- QUÉ SE PIDE:
Indica cada línea del material en la que aparezca la palabra "from" y cópiala completa. Se distinguen mayúsculas y minúsculas.

- DATOS EXTRAÍDOS:
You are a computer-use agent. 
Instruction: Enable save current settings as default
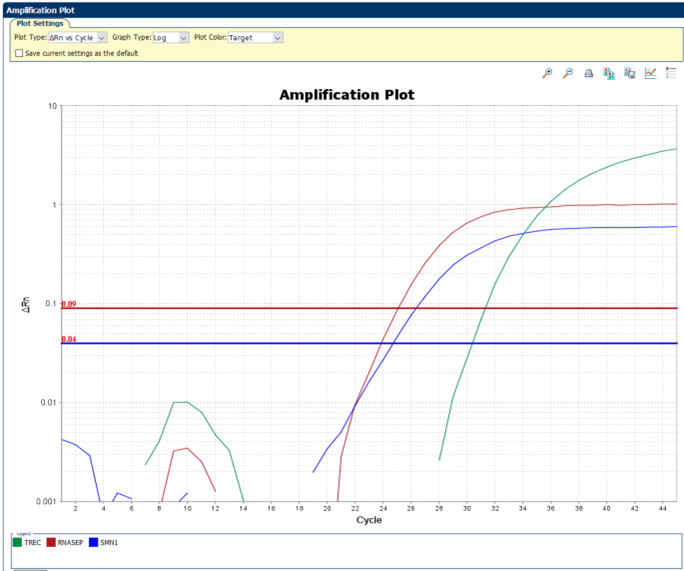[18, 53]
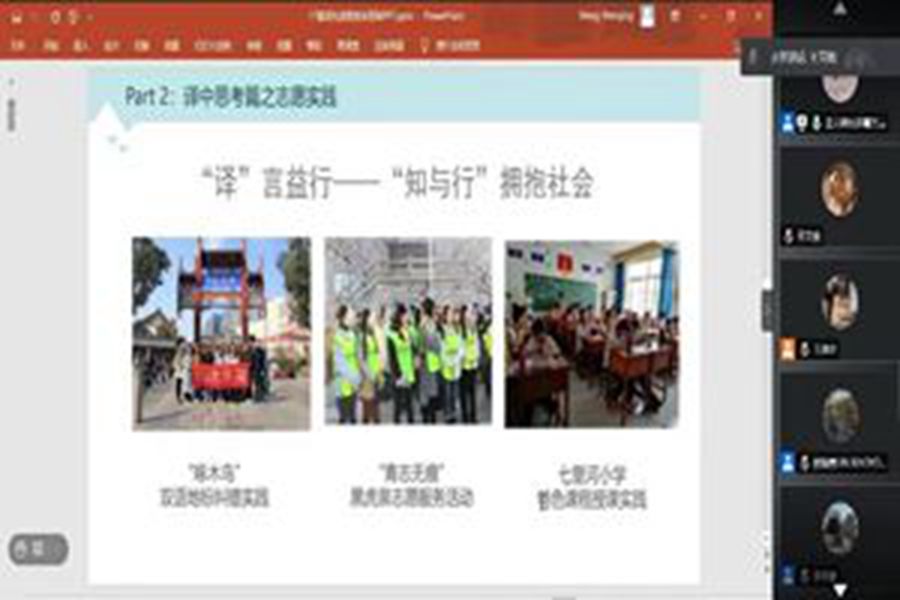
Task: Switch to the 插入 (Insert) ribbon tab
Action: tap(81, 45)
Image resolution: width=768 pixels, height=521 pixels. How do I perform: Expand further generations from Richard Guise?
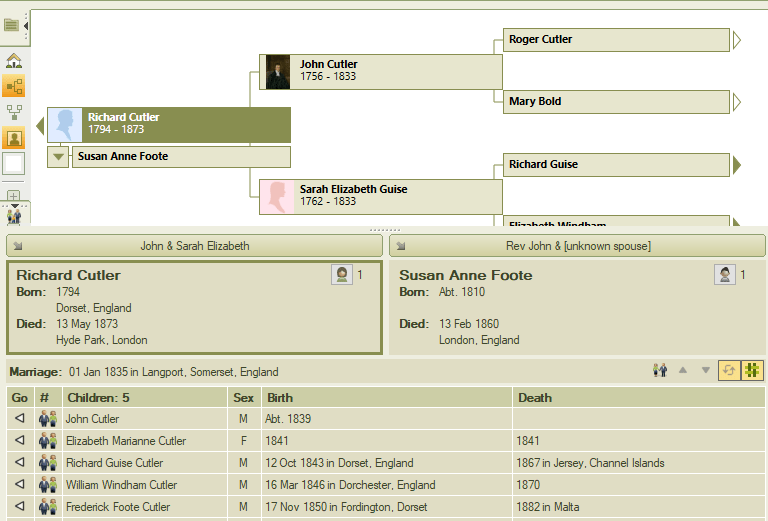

- RESPUESTA FINAL:
Image resolution: width=768 pixels, height=521 pixels. How do I perform: Expand further generations from Richard Guise?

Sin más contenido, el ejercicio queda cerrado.